### Text shown
Booleanize columns of lists in you Dataset dataframes#

This notebooks shows how the booleanize and debooleanize methods can be used for easy attributes/tags filtering

Booleanization is the action of converting columns of list to a list of boolean columns. Each boolean column tells whether the element is present in the original list or not.

What’s more, it shows how the widget works to be able to choose between showing boolean values or list values.

[1]:

%load_ext autoreload

%autoreload 2
import warnings

import lours
from lours.dataset import from_caipy
from lours.utils.testing import assert_dataset_equal

warnings.simplefilter(action="ignore", category=FutureWarning)

Booleanization example#

Automatic booleanization#

By default, when using from_caipy with use_schema set to True, it booleanizes the dataset.

See more info about advanced parsing with caipy and schemas in the related tutorial : Demo schemas

[2]:

from_caipy(
    "../../test_lours/test_data/caipy_dataset/tags/small_tagged_dataset/",
    use_schema=True,
    booleanize=True,
)

Also, note that by default, columns are shown as they appear on the dataframe, i.e. raw columns with boolean value, but the default display option can be changed in the lours.utils module.

[3]:

lours.utils.DISPLAY_NESTED_COLUMNS = True
lours.utils.DISPLAY_UNBOOLEANIZED = True
from_caipy(
    "../../test_lours/test_data/caipy_dataset/tags/small_tagged_dataset/",
    use_schema=True,
    booleanize=True,
)

Manual Booleanization#

If you select booleanize=False when loading with from_caipy, you will keep the item column. To booleanize it manually, you can call the method .booleanize Make sure that the column names you give to that method are only composed of iterables in each cell (be it set or list)

Records for locating text and elements:
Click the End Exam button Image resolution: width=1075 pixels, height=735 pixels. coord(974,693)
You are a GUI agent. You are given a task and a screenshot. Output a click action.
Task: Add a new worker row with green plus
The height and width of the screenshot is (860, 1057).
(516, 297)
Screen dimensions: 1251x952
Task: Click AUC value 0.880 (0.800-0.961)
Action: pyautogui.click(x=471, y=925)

### What this exercise asks
1 – Reproduce the booleanization tutorial word for word from "lours.utils.DISPLAY_NESTED_COLUMNS = True" to "set or list)".
2 – List every name that the import statements in the code block marked [1]: of the booleanization tutorial bring in.
3 – Write the next part of the booleanization tutorial, starting after its last sentence.
These records have no connection to the booleanization tutorial.

### Task answers
1 –
lours.utils.DISPLAY_NESTED_COLUMNS = True
lours.utils.DISPLAY_UNBOOLEANIZED = True
from_caipy(
    "../../test_lours/test_data/caipy_dataset/tags/small_tagged_dataset/",
    use_schema=True,
    booleanize=True,
)

Manual Booleanization#

If you select booleanize=False when loading with from_caipy, you will keep the item column. To booleanize it manually, you can call the method .booleanize Make sure that the column names you give to that method are only composed of iterables in each cell (be it set or list)

2 – warnings, lours, from_caipy, assert_dataset_equal

3 –
[4]:

dataset = from_caipy(
    "../../test_lours/test_data/caipy_dataset/tags/small_tagged_dataset/",
    json_schema="default",
    booleanize=False,
)

[5]:

dataset

[6]:

booleanized = dataset.booleanize("attributes.colors")
booleanized

Working with booleanized data#

See how simpler it is to filter annotations based on attributes.colors :

In this example, we are interested into keeping annotations that have “red” in their “colors”

With a regular dataset, you will need to call the very inefficient .apply method.

[7]:

dataset.loc_annot[dataset.annotations["attributes.colors"].apply(lambda x: "red" in x)]

With a booleanized dataset, you can directly call the .loc_annot method with the attributes.colors.red column.

[8]:

booleanized.loc_annot[booleanized.annotations["attributes.colors.red"]]

Debooleanization#

Although the booleanized columns are dropped in favor of the boolean ones, we keep track of them in a special attribute Dataset.booleanized_columns

As such, we can use the debooleanize method to get back to the original dataset. Note that this method has to be used for several io methods :

to_caipy
to_caipy_generic
to_coco
to_fiftyone

[9]:

debool = booleanized.debooleanize()
assert_dataset_equal(debool, dataset)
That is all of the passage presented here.